### ESERCIZI:
• A. Rispondi a queste domande sul brano dedicato alla spesa pubblica:
(i) Quale metafora di Okun viene citata?
(ii) In che cosa viene sprecata la parte di ricchezza che non arriva a destinazione?
(iii) Che cosa afferma il brano riguardo al numero dei poveri in Italia?
• B. Puoi ricopiare parola per parola, dai record, il tratto che va dalla riga contenente "1225x980 pixels. At" fino alla riga contenente "Choose the tonfa weapon skill tab", entrambe incluse?

### BRANO DI TESTO:
☆ ☆ ☆ ☆

L’inefficienza della mano pubblica

In che senso? La spesa pubblica consiste nella sottrazione di risorse al settore privato (famiglie e imprese) per offrire servizi ed erogazioni monetarie ai cittadini.

Tuttavia, come ben spiega la metafora del secchio bucato di Okun, essa è intrinsecamente inefficiente, perché quel che arriva a destinazione è sempre inferiore alla ricchezza prelevata dalle tasche dei contribuenti. Il resto è sprecato in burocrazia e, molto spesso, corruzione.

A causa di quanto detto, l’aumento della spesa pubblica determina un impoverimento dell’economia, contrariamente a quanto molti di noi siamo portati a credere. Per non parlare dell’effetto negativo che essa comporta per via della concentrazione di ricchezza nelle mani dello stato, cioè della politica. Saranno i governi, ergo i partiti, a decidere come utilizzare quote crescenti di risorse versate dai contribuenti e attraverso criteri del tutto arbitrari, che riflettono più esigenze elettorali che non reali. Vedasi i mille bonus di questi anni o, in una certa misura, lo stesso reddito di cittadinanza.

Serve uno stato più snello

Più alta la spesa pubblica in rapporto al PIL e più forte l’assalto alla diligenza delle lobby. Il che è persino naturale: se la categoria X ottiene aiuti dallo stato, perché non anche la categoria Y? Ed ecco che più alta la quota del reddito nazionale intermediata dallo stato, maggiori le inefficienze, per cui minore il tasso di crescita dell’economia. Il numero dei poveri in Italia non cresce malgrado l’aumento della spesa pubblica, bensì a causa di esso.

☆ ☆ ☆ ☆

### RECORD FORNITI:
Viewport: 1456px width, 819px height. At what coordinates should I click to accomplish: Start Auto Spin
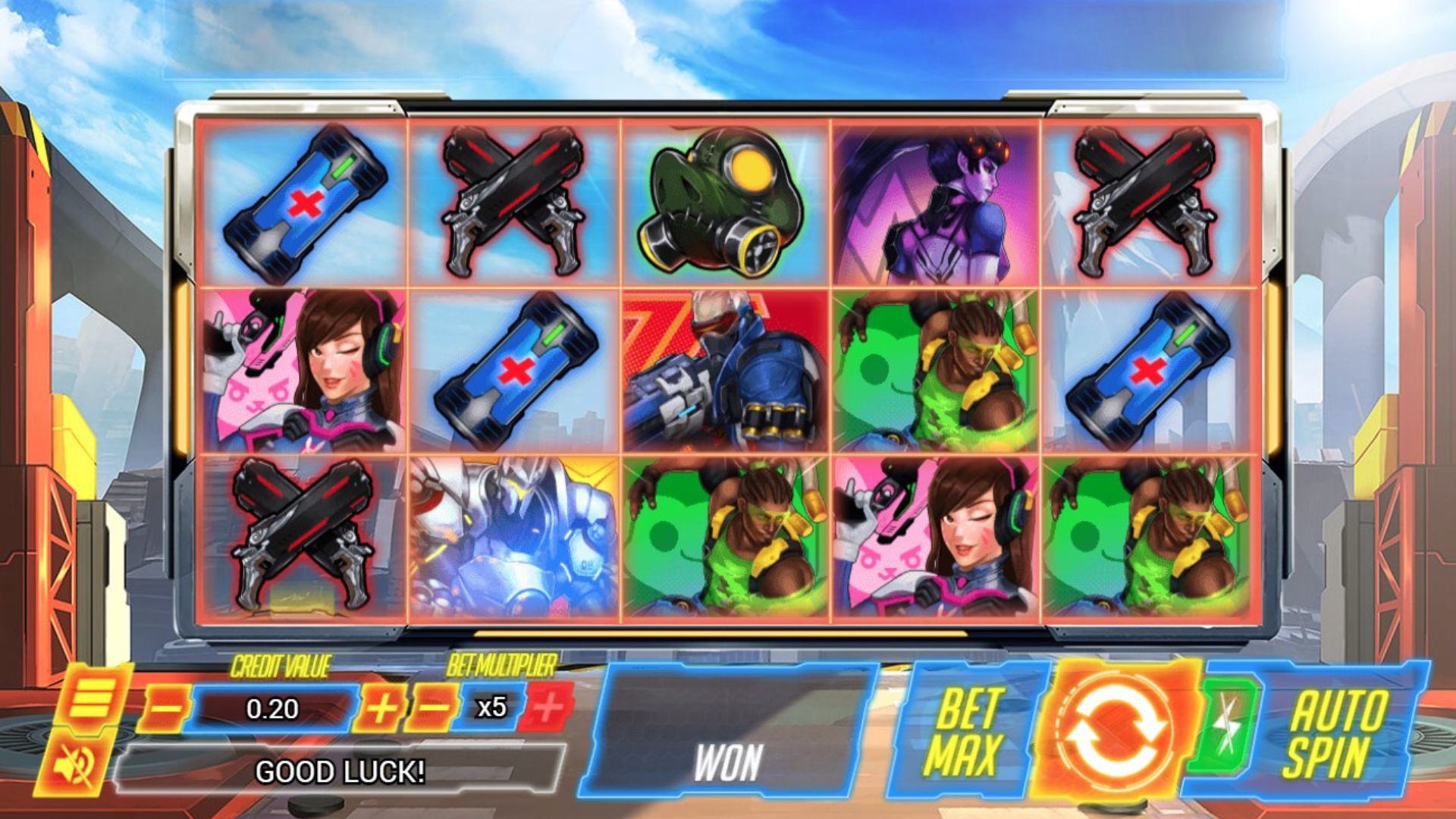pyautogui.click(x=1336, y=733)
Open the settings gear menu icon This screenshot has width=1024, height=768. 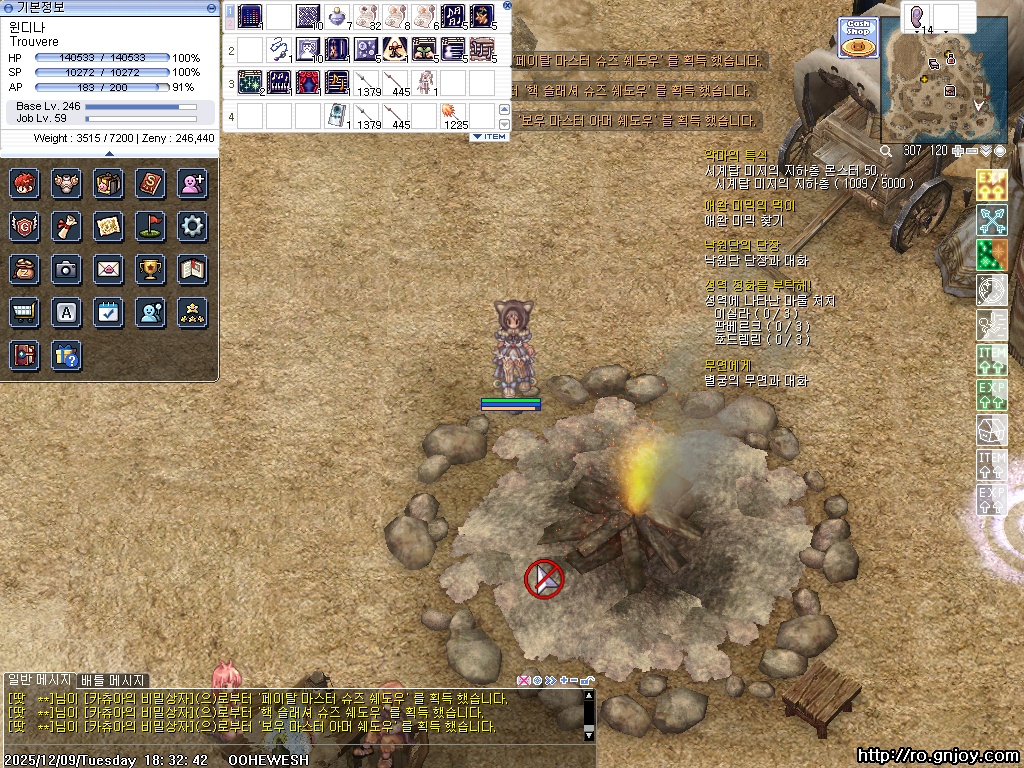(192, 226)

☆ ☆ ☆ ☆

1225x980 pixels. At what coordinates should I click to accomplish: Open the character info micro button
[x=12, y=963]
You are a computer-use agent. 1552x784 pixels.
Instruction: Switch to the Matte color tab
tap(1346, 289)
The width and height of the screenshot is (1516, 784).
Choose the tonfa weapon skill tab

☆ ☆ ☆ ☆

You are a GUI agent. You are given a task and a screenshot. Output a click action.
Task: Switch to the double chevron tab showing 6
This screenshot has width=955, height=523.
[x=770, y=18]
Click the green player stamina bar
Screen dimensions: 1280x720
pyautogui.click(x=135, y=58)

☆ ☆ ☆ ☆

### SOLUZIONI:
• A.
(i) La metafora del secchio bucato.
(ii) In burocrazia e, molto spesso, corruzione.
(iii) Che non cresce malgrado l'aumento della spesa pubblica, bensì a causa di esso.

• B.
1225x980 pixels. At what coordinates should I click to accomplish: Open the character info micro button
[x=12, y=963]
You are a computer-use agent. 1552x784 pixels.
Instruction: Switch to the Matte color tab
tap(1346, 289)
The width and height of the screenshot is (1516, 784).
Choose the tonfa weapon skill tab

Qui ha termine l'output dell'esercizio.